**Supplied passage:**
------------------------------------------------------------------------

The context will be formatted before being sent to Ollama:

# Future implementation example
def format_context_for_ollama(retrieved_chunks):
    """Format retrieved chunks into a context string for Ollama."""
    formatted_chunks = []

    for i, chunk in enumerate(retrieved_chunks):
        formatted_chunks.append(
            f"[Document {i+1}] {chunk['metadata']['source']}\n"
            f"---\n"
            f"{chunk['text']}\n"
        )

    return "\n\n".join(formatted_chunks)

Custom Modelfiles¶

Obelisk will provide custom Modelfiles optimized for RAG:

FROM mistral:latest

# Optimize for RAG
PARAMETER num_ctx 8192
PARAMETER temperature 0.7
PARAMETER top_p 0.9
PARAMETER top_k 40

# System instruction for RAG
SYSTEM You are a helpful documentation assistant for the Obelisk documentation system.
SYSTEM When given context from the documentation, use this information to answer the user's question.
SYSTEM Always attribute your sources and only provide information contained in the given context.
SYSTEM If the information can't be found in the context, acknowledge this and suggest where the user might find more information.

Embedding Models¶

The RAG pipeline will use embedding models via Ollama:

Model	Description	Size	Performance
nomic-embed-text	General text embeddings	137M	High quality
mxbai-embed-large	Multilingual embeddings	137M	Multilingual support
all-mxbai-embed-large	Specialized code embeddings	137M	Code-focused

Example embedding request:

POST /api/embeddings HTTP/1.1
Host: localhost:11434
Content-Type: application/json

{
  "model": "nomic-embed-text",
  "prompt": "The text to be embedded"

------------------------------------------------------------------------

**Dataset excerpt:**

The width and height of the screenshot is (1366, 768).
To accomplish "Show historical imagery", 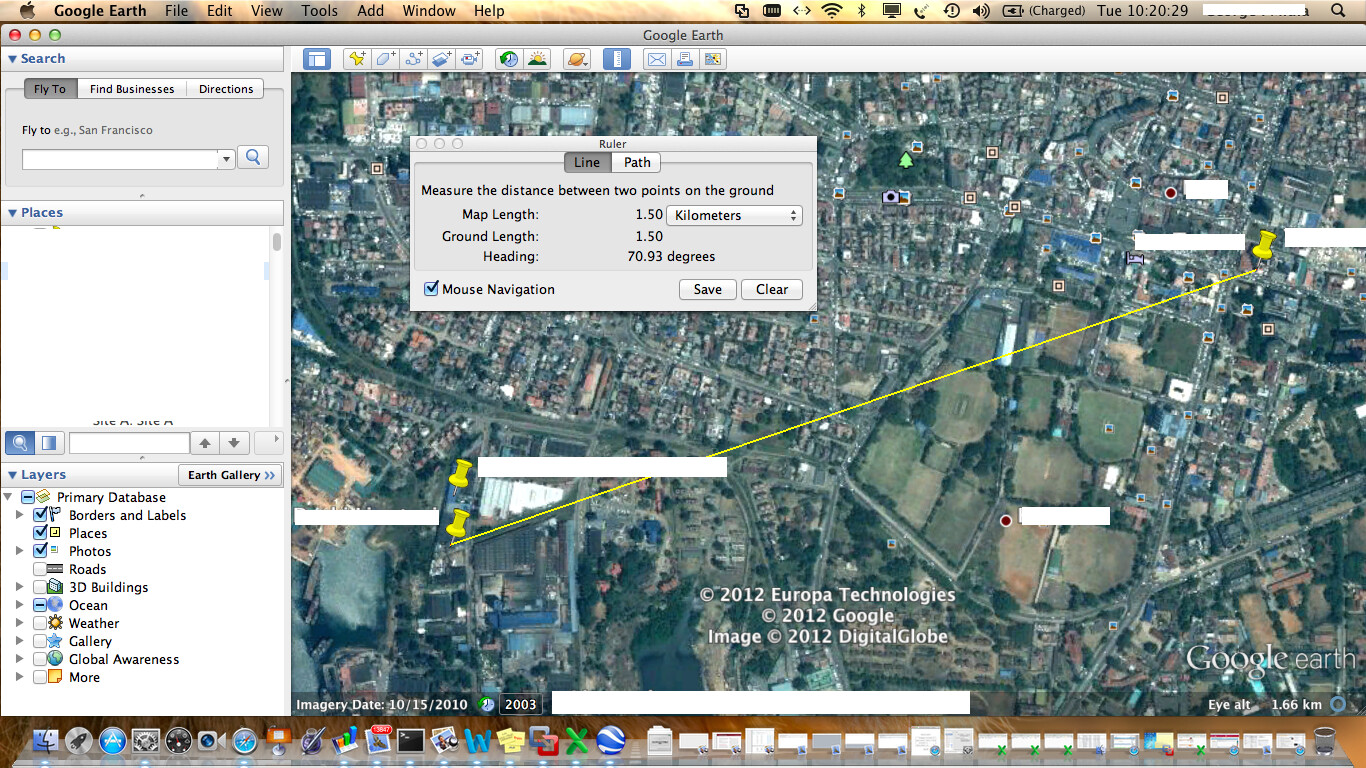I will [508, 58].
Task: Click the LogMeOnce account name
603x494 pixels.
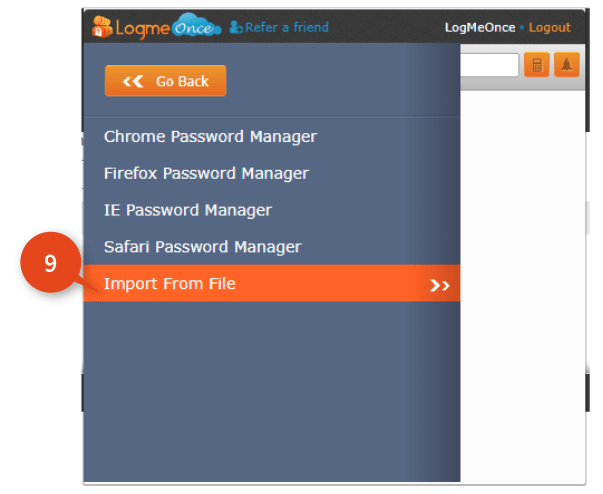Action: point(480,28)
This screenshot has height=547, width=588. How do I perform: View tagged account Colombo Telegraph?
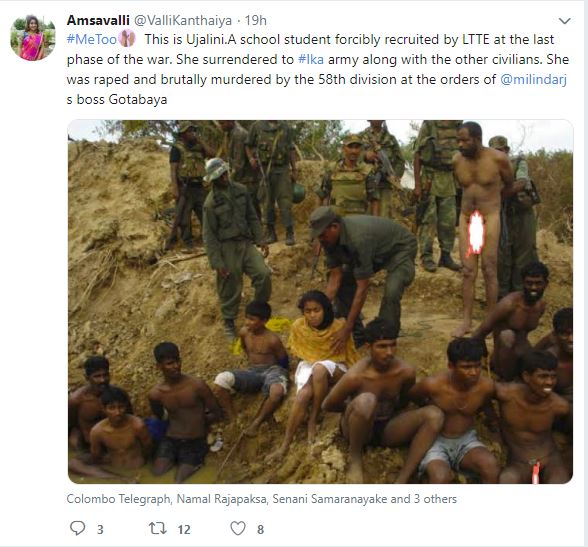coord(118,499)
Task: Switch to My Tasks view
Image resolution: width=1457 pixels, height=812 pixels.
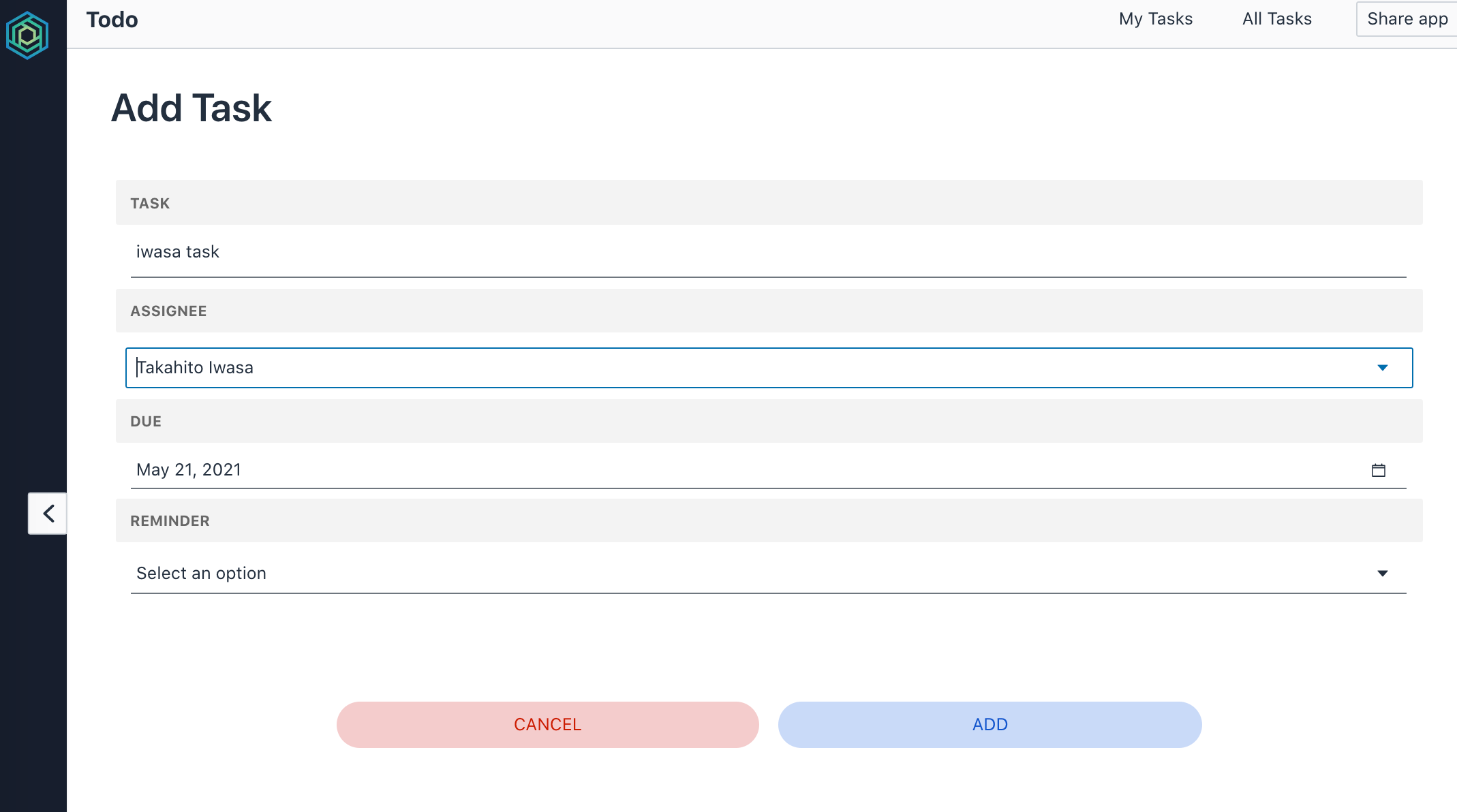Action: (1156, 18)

------------------------------------------------------------------------

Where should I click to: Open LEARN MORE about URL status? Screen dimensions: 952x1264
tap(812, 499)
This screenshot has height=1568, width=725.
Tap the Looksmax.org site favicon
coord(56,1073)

------------------------------------------------------------------------

Resume the Obelisk documentation on Ollama integration above, starting right after its last line.

**Solved problem:**
}

Memory Management¶

When dealing with limited resources:

Context pruning: Dynamically adjust context size based on available memory
Quantization selection: Use higher quantization levels (Q4_0) for large models
Context batching: Process chunks in batches for large documents
Model swapping: Automatically switch between models based on query complexity

Response Processing¶

After receiving responses from Ollama:

Citation extraction: Identify and format source citations
Response validation: Verify that the response uses the provided context
Confidence scoring: Assess confidence in the generated response
Metadata enrichment: Add metadata about sources used

Example response processing:

# Future implementation example
def process_ollama_response(response, retrieved_chunks):
    """Process and enhance response from Ollama."""
    text = response["response"]

    # Extract and verify citations
    citations = extract_citations(text)
    valid_citations = verify_citations(citations, retrieved_chunks)

    # Format citations and append source information
    enhanced_response = format_response_with_citations(text, valid_citations)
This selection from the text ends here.